I lived with mine so the only calls were for grocery needs or unexpected delays.  By the time Mum went into aged care a phone call was a waste of time as she was too deaf for intelligible conversation anyway.  No kids either so a phone isn't as essential an item to me as to some.   

Living alone means I don't talk much so the voice gives out after about 15mins of chatty calls with friends.  Bit embarrassing.


----------



## MercyL (Sep 13, 2013)

Amethyst1 said:


> I am curious, how often and how long do you talk to your mother or father on the phone?
> Does he or she call you or do you call them? Assuming this is personal, not business.
> I don'thave a cell phone and don't want one because I don't like getting many calls.
> But I know who is calling and sometimes I don't answer or call back right away.
> ...




I finally had to limit conversations with my mother. I call her back one or two days after she leaves a message. Most of her calls consist of her wanting to discuss things that I find way too stressful. When the first Gulf War started, she could not wait to call me to talk about my sons being drafted if the draft was reinstated.

It's like being poked with a stick.

So, now, I let her leave a message on the answering machine, then I call her back a day or two later. If she needs something important, she leaves a complete message and I'll call her back within a couple of hours. Usually, she has called out of boredom and after about 30 hours, forgets why she called. She has forgotten what stick she wanted to poke me with. LOL.

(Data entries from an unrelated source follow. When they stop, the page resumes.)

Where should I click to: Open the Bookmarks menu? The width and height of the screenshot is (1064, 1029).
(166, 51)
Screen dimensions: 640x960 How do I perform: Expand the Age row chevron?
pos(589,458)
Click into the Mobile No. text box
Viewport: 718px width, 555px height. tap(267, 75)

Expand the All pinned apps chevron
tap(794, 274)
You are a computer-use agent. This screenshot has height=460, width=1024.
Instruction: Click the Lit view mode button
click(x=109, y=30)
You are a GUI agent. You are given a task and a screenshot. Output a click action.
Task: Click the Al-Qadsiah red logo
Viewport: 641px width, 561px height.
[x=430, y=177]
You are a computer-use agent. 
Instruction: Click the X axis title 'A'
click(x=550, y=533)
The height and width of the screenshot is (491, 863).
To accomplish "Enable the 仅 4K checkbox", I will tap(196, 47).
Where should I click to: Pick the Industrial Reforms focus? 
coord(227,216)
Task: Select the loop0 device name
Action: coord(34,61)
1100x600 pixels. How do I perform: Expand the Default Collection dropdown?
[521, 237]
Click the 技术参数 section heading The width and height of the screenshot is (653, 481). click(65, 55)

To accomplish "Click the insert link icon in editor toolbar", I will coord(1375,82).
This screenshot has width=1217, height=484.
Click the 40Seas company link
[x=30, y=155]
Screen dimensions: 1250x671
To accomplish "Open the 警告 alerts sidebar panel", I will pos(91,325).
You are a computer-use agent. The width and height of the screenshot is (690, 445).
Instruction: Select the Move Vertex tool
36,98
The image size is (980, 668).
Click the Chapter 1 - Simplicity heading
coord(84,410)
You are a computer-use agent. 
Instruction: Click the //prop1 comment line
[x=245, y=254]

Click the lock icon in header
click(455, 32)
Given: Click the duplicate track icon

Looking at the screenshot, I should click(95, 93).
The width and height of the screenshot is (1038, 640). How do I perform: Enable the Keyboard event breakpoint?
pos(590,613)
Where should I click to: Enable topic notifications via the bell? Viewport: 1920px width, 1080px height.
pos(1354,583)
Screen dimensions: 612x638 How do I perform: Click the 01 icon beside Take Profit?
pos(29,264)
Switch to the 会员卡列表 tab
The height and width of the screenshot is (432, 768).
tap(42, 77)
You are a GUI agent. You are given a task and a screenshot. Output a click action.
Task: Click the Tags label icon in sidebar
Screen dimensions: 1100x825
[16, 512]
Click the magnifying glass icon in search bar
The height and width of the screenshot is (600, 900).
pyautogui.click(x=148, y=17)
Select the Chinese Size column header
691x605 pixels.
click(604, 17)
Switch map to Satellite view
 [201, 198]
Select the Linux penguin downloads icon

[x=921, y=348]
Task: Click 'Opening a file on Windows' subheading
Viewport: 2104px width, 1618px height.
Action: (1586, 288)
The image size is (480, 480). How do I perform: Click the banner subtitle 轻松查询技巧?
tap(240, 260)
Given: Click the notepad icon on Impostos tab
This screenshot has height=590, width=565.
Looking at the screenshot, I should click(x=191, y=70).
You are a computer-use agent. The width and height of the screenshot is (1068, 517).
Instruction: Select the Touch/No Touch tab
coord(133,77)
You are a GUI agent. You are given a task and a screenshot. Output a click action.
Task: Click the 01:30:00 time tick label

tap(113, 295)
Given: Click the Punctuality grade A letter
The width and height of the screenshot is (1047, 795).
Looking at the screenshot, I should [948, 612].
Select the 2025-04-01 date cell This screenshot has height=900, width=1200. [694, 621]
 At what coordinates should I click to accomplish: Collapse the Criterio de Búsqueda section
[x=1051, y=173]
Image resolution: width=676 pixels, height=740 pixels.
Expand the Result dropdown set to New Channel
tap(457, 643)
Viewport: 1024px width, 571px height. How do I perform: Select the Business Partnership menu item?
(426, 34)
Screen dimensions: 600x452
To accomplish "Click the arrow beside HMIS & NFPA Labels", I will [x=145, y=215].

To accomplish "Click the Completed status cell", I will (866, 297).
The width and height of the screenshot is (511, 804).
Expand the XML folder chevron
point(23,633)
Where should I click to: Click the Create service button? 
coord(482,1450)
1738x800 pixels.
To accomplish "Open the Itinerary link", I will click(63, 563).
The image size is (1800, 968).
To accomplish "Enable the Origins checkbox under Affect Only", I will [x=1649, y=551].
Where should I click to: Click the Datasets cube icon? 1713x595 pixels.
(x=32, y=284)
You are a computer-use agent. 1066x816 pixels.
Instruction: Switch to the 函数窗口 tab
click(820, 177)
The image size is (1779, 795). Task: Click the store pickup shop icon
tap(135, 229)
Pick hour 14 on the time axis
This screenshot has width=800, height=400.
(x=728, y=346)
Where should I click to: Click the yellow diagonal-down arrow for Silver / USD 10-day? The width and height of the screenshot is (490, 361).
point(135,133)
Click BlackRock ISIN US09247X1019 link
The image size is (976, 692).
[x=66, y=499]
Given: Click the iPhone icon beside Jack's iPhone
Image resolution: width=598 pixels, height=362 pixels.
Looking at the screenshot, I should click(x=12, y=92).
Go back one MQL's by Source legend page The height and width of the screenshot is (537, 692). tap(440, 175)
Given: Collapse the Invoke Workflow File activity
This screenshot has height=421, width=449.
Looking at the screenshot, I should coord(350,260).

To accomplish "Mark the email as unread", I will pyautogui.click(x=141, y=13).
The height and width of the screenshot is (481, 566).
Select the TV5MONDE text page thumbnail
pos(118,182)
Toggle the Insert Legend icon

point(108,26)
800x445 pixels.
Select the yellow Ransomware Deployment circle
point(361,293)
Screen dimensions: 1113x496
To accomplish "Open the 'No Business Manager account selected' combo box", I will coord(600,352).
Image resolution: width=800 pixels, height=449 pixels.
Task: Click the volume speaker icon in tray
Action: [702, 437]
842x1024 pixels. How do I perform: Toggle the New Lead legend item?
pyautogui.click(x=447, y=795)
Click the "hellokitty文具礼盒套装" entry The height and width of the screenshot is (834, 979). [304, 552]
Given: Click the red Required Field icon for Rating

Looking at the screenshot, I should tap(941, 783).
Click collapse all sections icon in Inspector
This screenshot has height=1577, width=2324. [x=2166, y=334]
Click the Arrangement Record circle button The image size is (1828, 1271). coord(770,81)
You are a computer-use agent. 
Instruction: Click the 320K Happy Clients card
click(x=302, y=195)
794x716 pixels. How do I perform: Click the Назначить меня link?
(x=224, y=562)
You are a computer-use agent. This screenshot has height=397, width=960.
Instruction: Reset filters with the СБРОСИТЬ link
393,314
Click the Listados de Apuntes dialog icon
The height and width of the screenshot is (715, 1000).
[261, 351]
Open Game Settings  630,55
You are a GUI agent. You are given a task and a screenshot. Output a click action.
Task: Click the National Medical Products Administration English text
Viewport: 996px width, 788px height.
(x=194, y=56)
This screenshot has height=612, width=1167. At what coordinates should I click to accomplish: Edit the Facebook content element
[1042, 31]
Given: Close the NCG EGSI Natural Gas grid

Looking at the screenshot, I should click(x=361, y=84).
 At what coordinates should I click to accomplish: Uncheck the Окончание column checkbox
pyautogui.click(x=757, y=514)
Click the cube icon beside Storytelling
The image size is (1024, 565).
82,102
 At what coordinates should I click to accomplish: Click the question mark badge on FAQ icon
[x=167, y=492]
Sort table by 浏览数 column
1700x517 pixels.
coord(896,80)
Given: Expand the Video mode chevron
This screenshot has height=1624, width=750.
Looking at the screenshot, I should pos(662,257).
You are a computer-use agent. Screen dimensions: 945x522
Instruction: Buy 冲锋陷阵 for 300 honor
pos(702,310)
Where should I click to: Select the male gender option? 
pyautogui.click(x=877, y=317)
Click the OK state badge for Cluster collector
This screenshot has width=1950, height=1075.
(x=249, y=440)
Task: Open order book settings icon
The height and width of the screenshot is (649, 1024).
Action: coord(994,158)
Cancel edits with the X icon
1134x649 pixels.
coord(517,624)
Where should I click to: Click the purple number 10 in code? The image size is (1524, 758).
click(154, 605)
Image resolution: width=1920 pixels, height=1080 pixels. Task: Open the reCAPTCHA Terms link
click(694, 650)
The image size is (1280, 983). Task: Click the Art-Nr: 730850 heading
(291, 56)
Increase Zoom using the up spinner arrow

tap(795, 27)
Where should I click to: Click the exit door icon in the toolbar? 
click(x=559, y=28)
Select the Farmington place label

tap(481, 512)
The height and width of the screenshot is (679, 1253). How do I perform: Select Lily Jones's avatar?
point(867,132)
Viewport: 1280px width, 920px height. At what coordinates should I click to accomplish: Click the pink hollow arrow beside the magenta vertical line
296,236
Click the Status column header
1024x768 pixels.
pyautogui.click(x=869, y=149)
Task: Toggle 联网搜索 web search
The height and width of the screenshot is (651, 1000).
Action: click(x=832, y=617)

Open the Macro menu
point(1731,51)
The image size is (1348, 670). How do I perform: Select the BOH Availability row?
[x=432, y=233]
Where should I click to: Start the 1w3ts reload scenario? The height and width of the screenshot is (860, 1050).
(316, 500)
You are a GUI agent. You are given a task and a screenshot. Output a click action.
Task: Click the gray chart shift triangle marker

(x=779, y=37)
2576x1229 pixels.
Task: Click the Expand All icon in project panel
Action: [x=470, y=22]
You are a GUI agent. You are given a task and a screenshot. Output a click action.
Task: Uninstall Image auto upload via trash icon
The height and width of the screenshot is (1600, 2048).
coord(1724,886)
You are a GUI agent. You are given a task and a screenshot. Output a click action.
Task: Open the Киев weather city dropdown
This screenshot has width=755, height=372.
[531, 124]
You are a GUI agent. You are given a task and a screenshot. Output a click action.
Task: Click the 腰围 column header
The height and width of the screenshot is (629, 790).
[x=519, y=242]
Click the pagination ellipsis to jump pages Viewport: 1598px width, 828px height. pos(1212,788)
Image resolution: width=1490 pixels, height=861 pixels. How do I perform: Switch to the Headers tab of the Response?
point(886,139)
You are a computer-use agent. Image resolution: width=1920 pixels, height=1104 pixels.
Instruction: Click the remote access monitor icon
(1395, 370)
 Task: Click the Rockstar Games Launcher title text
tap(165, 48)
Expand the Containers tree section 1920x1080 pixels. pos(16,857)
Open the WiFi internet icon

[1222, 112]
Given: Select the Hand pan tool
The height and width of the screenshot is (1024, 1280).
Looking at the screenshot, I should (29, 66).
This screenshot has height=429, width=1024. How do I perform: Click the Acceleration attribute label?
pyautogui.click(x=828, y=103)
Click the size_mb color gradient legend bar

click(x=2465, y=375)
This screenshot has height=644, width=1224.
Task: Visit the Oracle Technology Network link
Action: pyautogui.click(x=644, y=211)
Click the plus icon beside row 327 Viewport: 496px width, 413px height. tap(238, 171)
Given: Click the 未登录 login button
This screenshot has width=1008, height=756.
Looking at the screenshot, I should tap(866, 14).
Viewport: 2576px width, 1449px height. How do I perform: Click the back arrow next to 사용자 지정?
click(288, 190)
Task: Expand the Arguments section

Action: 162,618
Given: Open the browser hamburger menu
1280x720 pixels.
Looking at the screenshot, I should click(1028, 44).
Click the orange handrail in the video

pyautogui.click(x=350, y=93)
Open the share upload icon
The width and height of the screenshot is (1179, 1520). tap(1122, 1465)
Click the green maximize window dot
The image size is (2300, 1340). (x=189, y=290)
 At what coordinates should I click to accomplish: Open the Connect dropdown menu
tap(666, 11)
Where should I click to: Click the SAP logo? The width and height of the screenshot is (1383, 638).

My father died about 5 years ago, and I could not bear talking to him at all.


----------



## nan (Sep 13, 2013)

I like to talk to my children on the phone,and try to talk to all of them at least once a week  if we dont see them.


----------



## Amethyst1 (Sep 14, 2013)

I can relate to this, Mercy. My mother calls out of boredom or loneliness and then forgets why she called.
And she usually has much advice about stuff whether she knows or not.


----------